1Department of Nephrology, Princess Alexandra Hospital, Brisbane, Queensland, Australia  , 2Griffith University School of Medicine, Gold Coast, Queensland, Australia,  3Department of Nephrology, Gold Coast University Hospital, Gold Coast, Australia , 

Aim: To evaluate local practices and the utility of common interventions for tunnelled haemodialysis catheter dysfunction.
Background: Catheter dysfunction is a common problem, usually as a result of intraluminal thrombosis. Although scientific evidence is lacking, protocols recommend various conservative measures prior to catheter replacement, such as chest radiography to confirm line position, evaluating fluid status to avoid hypovolaemia, and thrombolytic therapy.
Methods: We performed a retrospective chart review of all patients receiving intra-catheter thrombolysis for catheter dysfunction, over 12 months from August 2018 in our metropolitan hospital network. After presenting initial findings to our renal department and instituting a protocol, identical data were prospectively audited for a further 6 months.
Results: Thrombolytic therapy was prescribed on 66 occasions over 12 months. Adherence to general guideline recommendations was low. Prior to thrombolysis, chest x-ray and fluid status was reviewed in only 39% and 18% of patients respectively. Objective criteria defining actual catheter dysfunction was documented in only 44% of patients. Overall, thrombolysis successfully reversed catheter dysfunction in 56% of cases. Chest radiograph acquisition, volume status optimisation, and documented presence of actual dysfunction were each associated with greater thrombolysis efficacy. Median catheter survival following thrombolysis was 40 days, and catheter patency at 3 months was 31%. Following our staff education session thrombolytic prescriptions declined by more than 50%. This was accompanied by wider use of protocoled measures and better thrombolysis efficacy. Overall success increased to 75% with a median catheter survival of 75 days.

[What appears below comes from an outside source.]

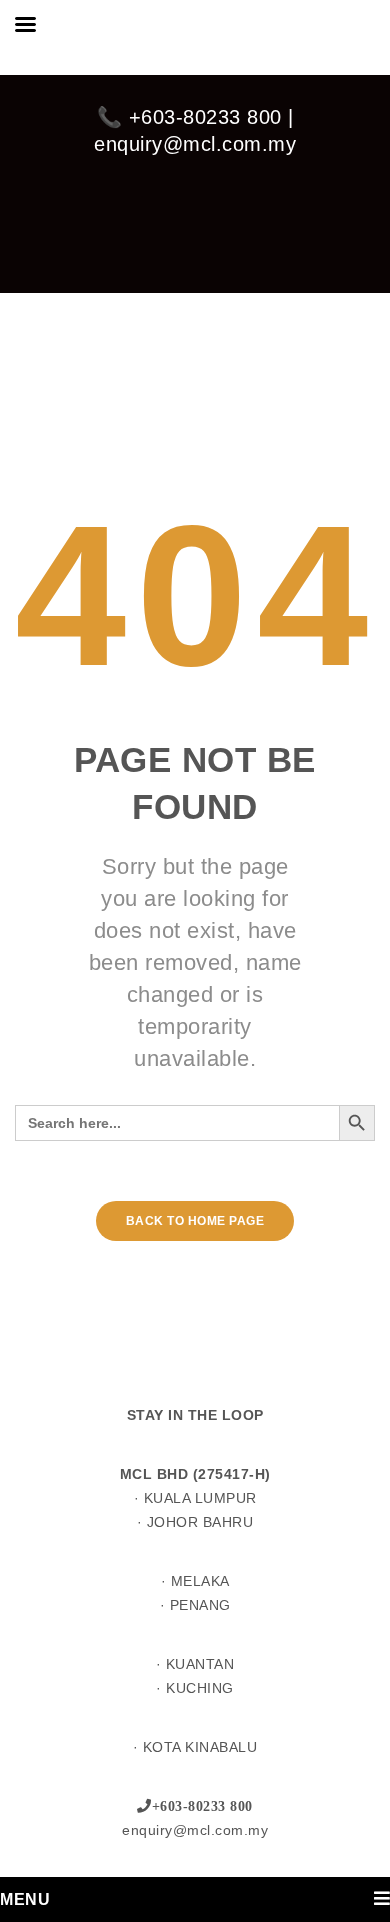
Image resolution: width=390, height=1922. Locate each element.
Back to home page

Conclusion: Thrombolytic therapy successfully remediates haemodialysis catheter dysfunction in the majority of cases. Within the limits of a chart review design our findings indicate that observation of routine non-pharmacological measures and confirmation of catheter dysfunction by objective numerical criteria prior to its use are associated with improved efficacy.

Dr Julian Yaxley is a nephrology advanced trainee at Princess Alexandra Hospital in Brisbane. He has an interest in critical care and interventional nephrology.